Brenda remembers that her Grandmother would tell of her vivid dreams and that they would come true. Her Grandmother interpreted certain symbols, the meaning of which also came to her during her dreams. When Brenda was 24, her Mother, Grandmother and an aunt were killed in an automobile accident caused by someone who ran a traffic light. Brenda’s anxiety and depression then returned.
At the age of 28, Brenda married the father of her two young sons and they purchased a double-wide mobile home to live in as a family. In March of 2005, their home was invaded by some masked men who shot her husband six times. Her oldest son was also shot once. The two spent months hospitalized and are both still disabled from the incident. During this time, the family’s mobile home was repossessed by a finance company and they lost their home and all of their belongings. The family took shelter in an abandoned shack that was without benefit of electricity or running water and lived there for several years until 2007.
It was during this time that Brenda had her first visionary experience. She was outside, “reflecting on the home invasion” when she heard the voice of God tell her, “Draw to comfort your mind.” She immediately began drawing obsessively and later began painting her drawings.
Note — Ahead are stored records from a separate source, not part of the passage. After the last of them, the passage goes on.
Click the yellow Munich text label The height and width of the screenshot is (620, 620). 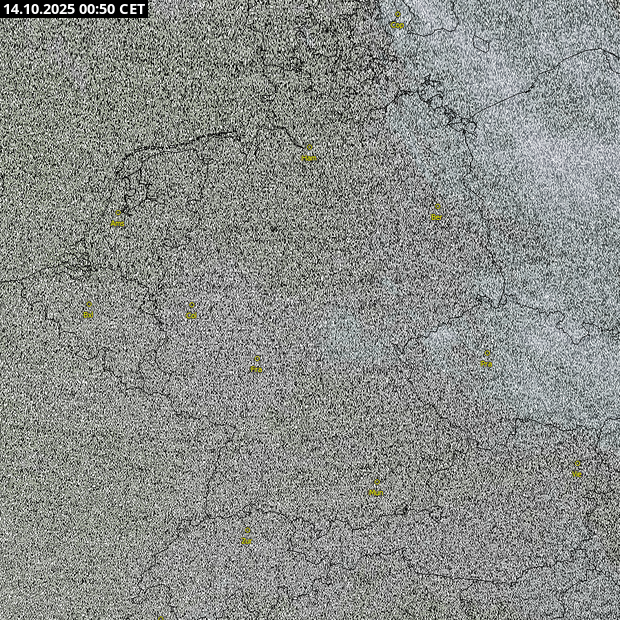[376, 492]
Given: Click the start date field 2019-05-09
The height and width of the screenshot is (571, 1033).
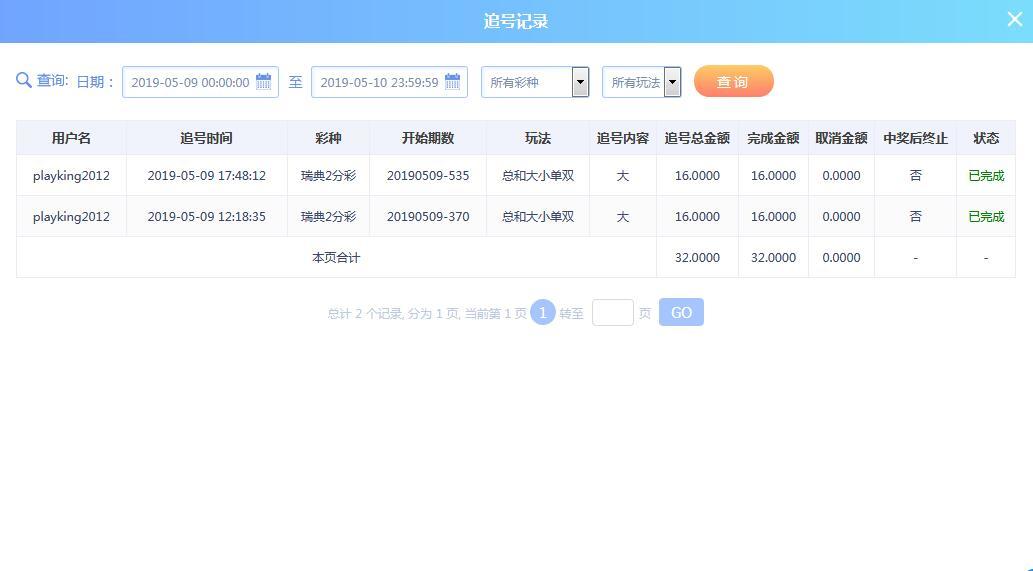Looking at the screenshot, I should [x=190, y=82].
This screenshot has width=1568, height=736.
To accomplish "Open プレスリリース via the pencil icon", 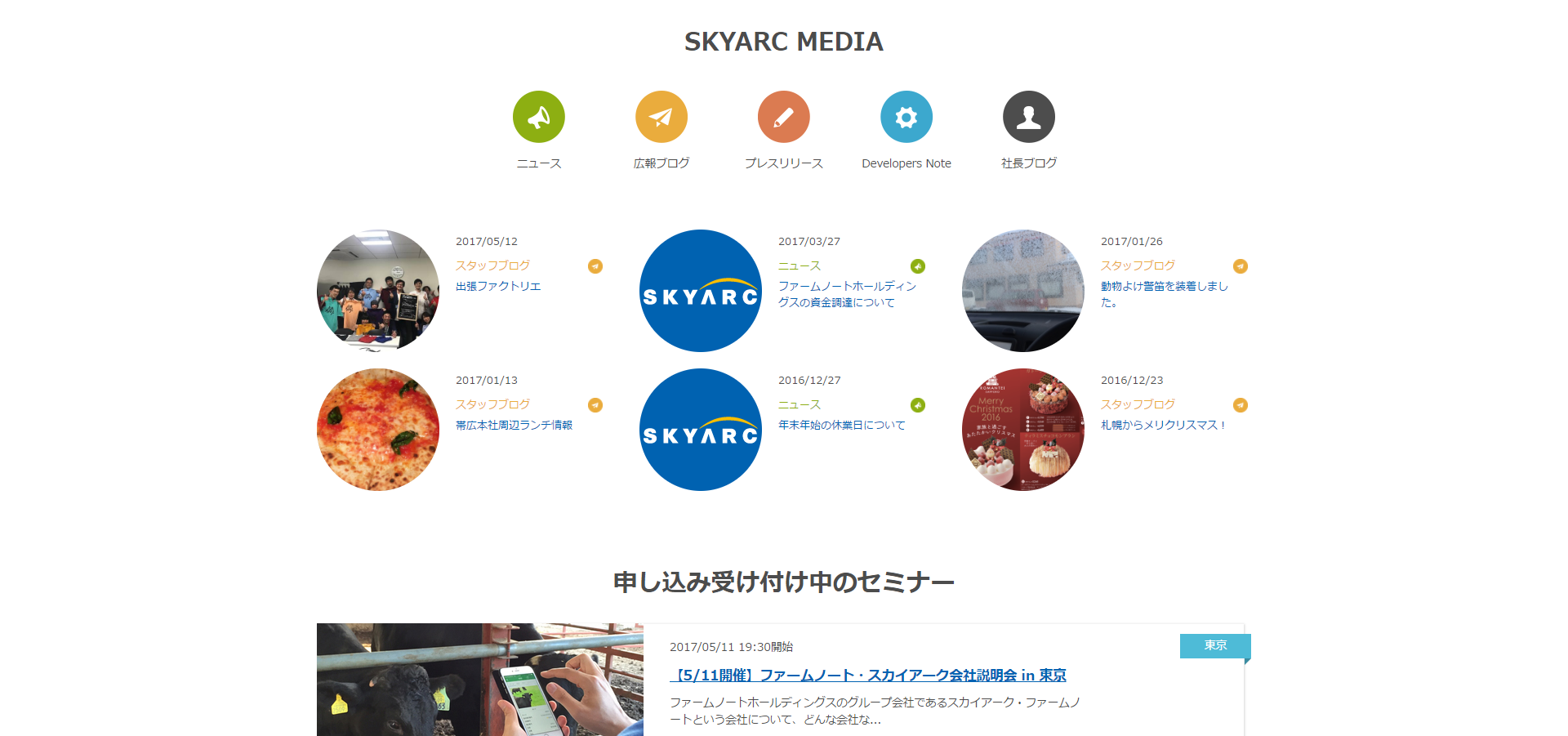I will (x=783, y=117).
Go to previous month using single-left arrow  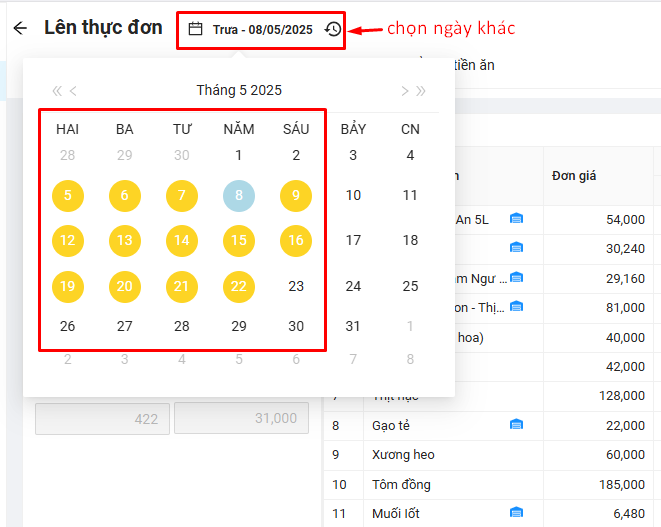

Her dreams at night began to be all about her drawings and then began “to dictate” what she was to draw. The symbolic meanings and titles of works also come with these dreams. “They won’t let go of me until I get it down on paper.” Brenda’s art was discovered and became pursued by collectors.
Through the success of her art, her family acquired another double-wide mobile home which was put in the same place as the former mobile home.
Her works are in many important collections and five of her paintings have been accepted into the permanent collection of Atlanta’s High Museum.